How can I determine whether or not a stored procedure is recompiling every time?
I've got the a SQL Server stored procedure with the following T-SQL code contained within:
insert into #results ([ID], [Action], [Success], [StartTime], [EndTime], [Process]) select 'ID' = aa.[ActionID], 'Action' = cast(aa.[Action] as int), 'Success' = aa.[Success], 'StartTime' = aa.[StartTime], 'EndTime' = aa.[EndTime], 'Process' = cast(aa.[Process] as int) from [ApplicationActions] aa with(nolock) where 0 = case when (@loggingLevel = 0) then 0 when (@loggingLevel = 1 and aa.[LoggingLevel] = 1) then 0 end and 1 = case when (@applicationID is null) then 1 when (@applicationID is not null and aa.[ApplicationID] = @applicationID) then 1 end and 2 = case when (@startDate is null) then 2 when (@startDate is not null and aa.[StartTime] >= @startDate) then 2 end and 3 = case when (@endDate is null) then 3 when (@endDate is not null and aa.[StartTime] <= @endDate) then 3 end and 4 = case when (@success is null) then 4 when (@success is not null and aa.[Success] = @success) then 4 end and 5 = case when (@process is null) then 5 when (@process is not null and aa.[Process] = @process) then 5 end
It's that "dynamic" WHERE clause that is bothering me. The user doesn't have to pass in every parameter to this stored procedure. Just the ones that they are interested in using as a filter for the output.

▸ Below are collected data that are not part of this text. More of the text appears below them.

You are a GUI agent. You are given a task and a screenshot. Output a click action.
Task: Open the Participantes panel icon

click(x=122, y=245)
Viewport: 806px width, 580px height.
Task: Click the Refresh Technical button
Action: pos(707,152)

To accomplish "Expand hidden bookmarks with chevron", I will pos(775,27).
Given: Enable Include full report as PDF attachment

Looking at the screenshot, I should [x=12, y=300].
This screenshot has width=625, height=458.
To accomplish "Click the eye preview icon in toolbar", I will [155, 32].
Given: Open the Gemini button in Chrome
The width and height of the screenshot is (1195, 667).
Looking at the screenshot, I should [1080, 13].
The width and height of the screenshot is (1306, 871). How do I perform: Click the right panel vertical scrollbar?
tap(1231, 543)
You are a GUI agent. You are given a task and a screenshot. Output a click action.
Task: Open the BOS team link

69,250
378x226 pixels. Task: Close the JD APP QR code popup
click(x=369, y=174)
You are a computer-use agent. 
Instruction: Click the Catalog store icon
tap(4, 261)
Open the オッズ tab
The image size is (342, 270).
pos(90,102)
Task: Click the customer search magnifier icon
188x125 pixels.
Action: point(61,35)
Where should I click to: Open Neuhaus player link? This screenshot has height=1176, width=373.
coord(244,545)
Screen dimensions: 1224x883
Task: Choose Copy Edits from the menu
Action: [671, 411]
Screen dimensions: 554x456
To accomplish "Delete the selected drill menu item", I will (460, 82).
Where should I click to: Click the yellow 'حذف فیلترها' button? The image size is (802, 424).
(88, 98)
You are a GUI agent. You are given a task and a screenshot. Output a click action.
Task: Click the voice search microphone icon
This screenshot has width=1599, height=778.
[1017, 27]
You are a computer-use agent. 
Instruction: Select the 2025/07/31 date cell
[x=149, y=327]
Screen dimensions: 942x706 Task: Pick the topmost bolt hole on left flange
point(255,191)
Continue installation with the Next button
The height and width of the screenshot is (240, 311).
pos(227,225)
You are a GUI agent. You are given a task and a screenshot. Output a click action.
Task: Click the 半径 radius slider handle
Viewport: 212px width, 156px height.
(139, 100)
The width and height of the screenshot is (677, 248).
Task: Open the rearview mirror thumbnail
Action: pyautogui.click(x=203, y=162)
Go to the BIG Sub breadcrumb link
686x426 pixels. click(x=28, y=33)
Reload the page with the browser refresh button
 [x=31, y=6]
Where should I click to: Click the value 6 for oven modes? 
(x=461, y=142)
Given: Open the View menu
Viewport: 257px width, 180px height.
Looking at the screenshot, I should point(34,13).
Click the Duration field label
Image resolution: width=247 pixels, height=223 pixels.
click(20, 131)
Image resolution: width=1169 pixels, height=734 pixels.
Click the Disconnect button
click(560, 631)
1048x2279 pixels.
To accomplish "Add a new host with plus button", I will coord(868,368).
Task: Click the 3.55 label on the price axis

How would I go about using SQL Server Studio or Profiler to test whether or not this store procedure is recompiling every time?
The following article explains how to find out if your stored procedure is recompiling: http://it.toolbox.com/blogs/programming-life/sql-performance-abnormal-stored-procedure-recompiles-8105
Here's a quote from the appropriate section:
start SQL Profiler and start a new trace, connect to our server and give an appropriate trace name, select the events tab and remove the already existing events on the "Selected event classes" list box. Now choose the "Stored Procedures" node in the "Available event classes" and add SPComplete, SPRecompile, SPStarting, SP:StmtStarting and SP:StmtCompleted. Now choose the "data columns" tab and select just about the right amount of events and data columns that you need. Add filters to reduce the number of events you collect.
I would filter by the name of your stored procedure.
Just offhand, you can simplify these:
2 = case when (@startDate is null) then 2 when (@startDate is not null and aa.[StartTime] >= @startDate) then 2 end
(@startDate is null OR aa.[StartTime] >= @startDate)
As far as the recompile - is it declared WITH RECOMPILE?
Your inserting into a temp table in your example which causes the SP to be recompiled every time because it cannot be precompiled.
This is one of the differences between using temp tables and table variables - a good article on the differences can be found here
The second major difference is that any procedure with a temporary table cannot be pre-compiled, while an execution plan of procedures with table-variables can be statically compiled in advance. Pre-compiling a script gives a major advantage to its speed of execution. This advantage can be dramatic for long procedures, where recompilation can be too pricy.